Probably! Though rather than deploying temporary code in Boulder, we most likely would write a script that can run in a non-trusted zone, pulling the logged precerts from CT logs, fetching the final certificates by serial number from the ACME API, and logging those final certificates to CT. If that’s something you’d like to help out with writing, that would be helpful!
Update on this: We enabled logging of final certificates, but the load seemed to be causing availability issues for some of our logs, so we disabled it again. We’ll consider on Monday what our strategy will be for possibly turning it back on again.
I’m not sure there’s a logical strategy save for migration to logs that can handle the load.
The protocol doesn’t presently provide for declining to accept a new certificate entry which chains to an included root. For obvious reasons.

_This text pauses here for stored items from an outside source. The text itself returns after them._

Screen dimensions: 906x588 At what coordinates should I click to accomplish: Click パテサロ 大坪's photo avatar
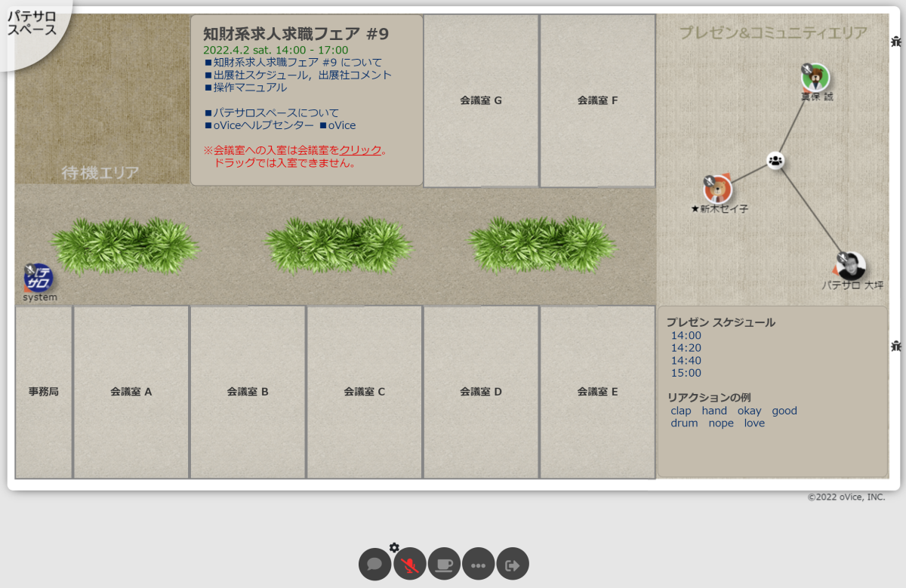(851, 266)
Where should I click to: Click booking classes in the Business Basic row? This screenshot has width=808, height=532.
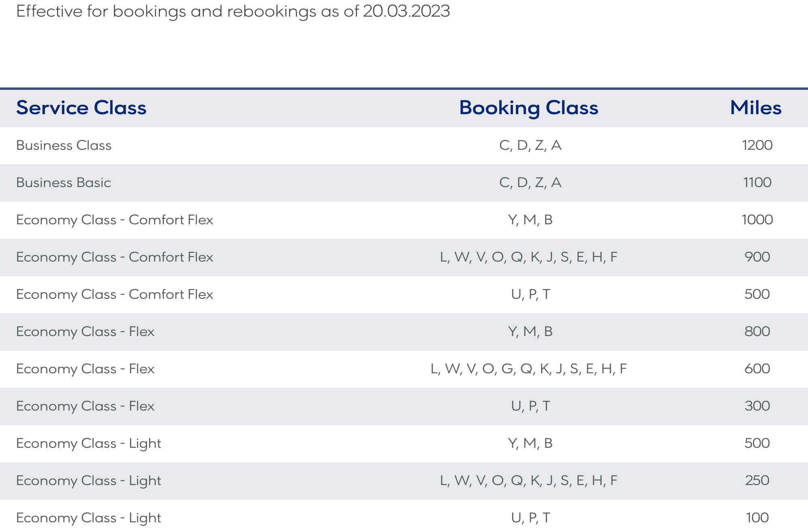pyautogui.click(x=530, y=183)
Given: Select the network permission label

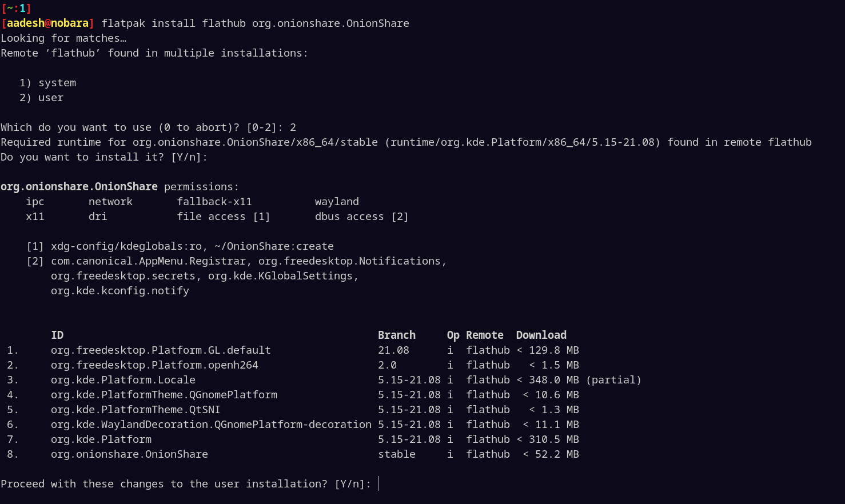Looking at the screenshot, I should (110, 201).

If you’re not logging the final certificates, it must be presumed that the final certificates will be accumulated and logged in bulk by a bad actor in an attempt to break various logs’ maximum-merge-delay promises.
Are there enough sufficiently performant logs running that accept LE certificates that will not buckle under the load? If not, this surfaces significant questions about the feasibility of Certificate Transparency moving forward.

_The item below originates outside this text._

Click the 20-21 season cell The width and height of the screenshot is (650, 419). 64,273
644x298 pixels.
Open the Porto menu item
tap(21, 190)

I think the possibility of a coordinated slam of final certificates not-previously-logged should definitely be part of the threat model for CT logs.

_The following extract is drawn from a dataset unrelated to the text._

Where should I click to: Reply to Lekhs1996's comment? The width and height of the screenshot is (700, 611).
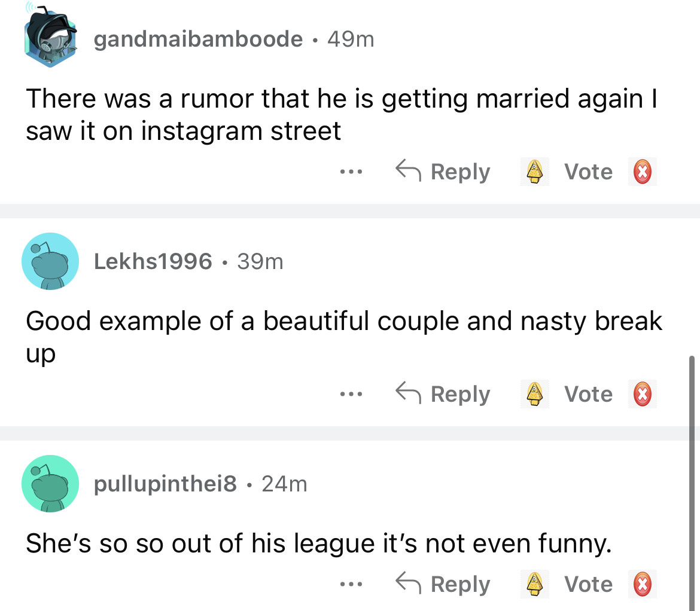[x=443, y=395]
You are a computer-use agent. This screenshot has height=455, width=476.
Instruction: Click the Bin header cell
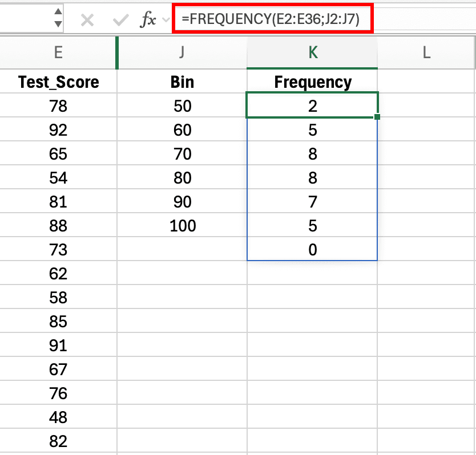pos(181,82)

If there’s a significant corpus of unlogged certificates accumulating, one must consider that a bad actor might be collecting these to slam a log in the aggregate. If the log doesn’t have protection against this kind of flood, it is conceivable that the MMD time could become violated. Alternatively, if logs do have rate limiting protections against this sort of attack, it is presumably the case that the attacker could cause at least a recurrent certificate issuance blocking event of some duration by slamming the logs until hitting the rate limit, as the CAs generally are going to block for sufficient SCTs to embed in the final certificate.
Ultimately, if a log at this time is not able to sustainably handle at least a little more than 2x the precertificates being submitted, it must be presumed that the log will ultimately either be rate throttling or eventually fail to meet the required guarantees. Either of these essentially define a given log as unfit for utilization by the higher volume CAs.
In any event, the clear anti-DoS mechanism for bulk overload is to go ahead and get the certificates logged. If that is unsustainable for a given log, that log’s infrastructure must be augmented or the log replaced.
Is your policy on what CT logs you log to (both for precerts and final certs) available anywhere? E.g. “Google Icarus and Cloudflare by default; if Google Icarus is down, switch to Google Skydiver; if Cloudflare is down switch to DigiCert; if those are down too, decline to issue” or whatever?
The configuration isn’t public (yet), as far as I know, but the code is.
It tries to get SCTs from every configured log. They’re divided into groups. The configuration seems to define two groups, “Google” and “not Google”. It keeps the fastest responses and cancels the other requests. If it’s unable to get an SCT from at least one log in each group, it fails. If it gets more SCTs than necessary, it seems to discard the others.
It also tries to log precertificates and (when enabled) final certificates to every log flagged “informational”, but it doesn’t throw an error if they don’t work.
That’s fascinating, thank you. But I’m curious to know which logs are in each group. The Google list will be fairly boring, although I assume LE took guidance from them on which to use. But due to volume they would need to have made an arrangement with the owners of the non-Google logs, so I’m curious to know who has told them they can cope with the volume.
We don’t currently have an always-up-to-date page for our log submission policy, that that’s a good idea in the medium term. As of right now: For Google, we submit to Icarus and Argon. For non-Google, we submit to Nimbus, Sabre, and Mammoth. Our informational logs are Nessie and our own log instance that we are load testing. We additionally submit final certs to Argon.
That’s correct. We submit both precerts and final certs to Argon. To the other logs, we submit only precerts. As of a couple weeks ago we were briefly submitting both types of certs to all logs, but we’ve changed to just the one. We’re aware of concerns about third parties copying final certificates between logs and creating the same load issues we were hoping to alleviate, but this seems to provide a bit of temporary relief. I’ve been meaning to open a thread on ct-policy about the possibility of logs implementing prioritization or separate rate limits between precerts and final certs.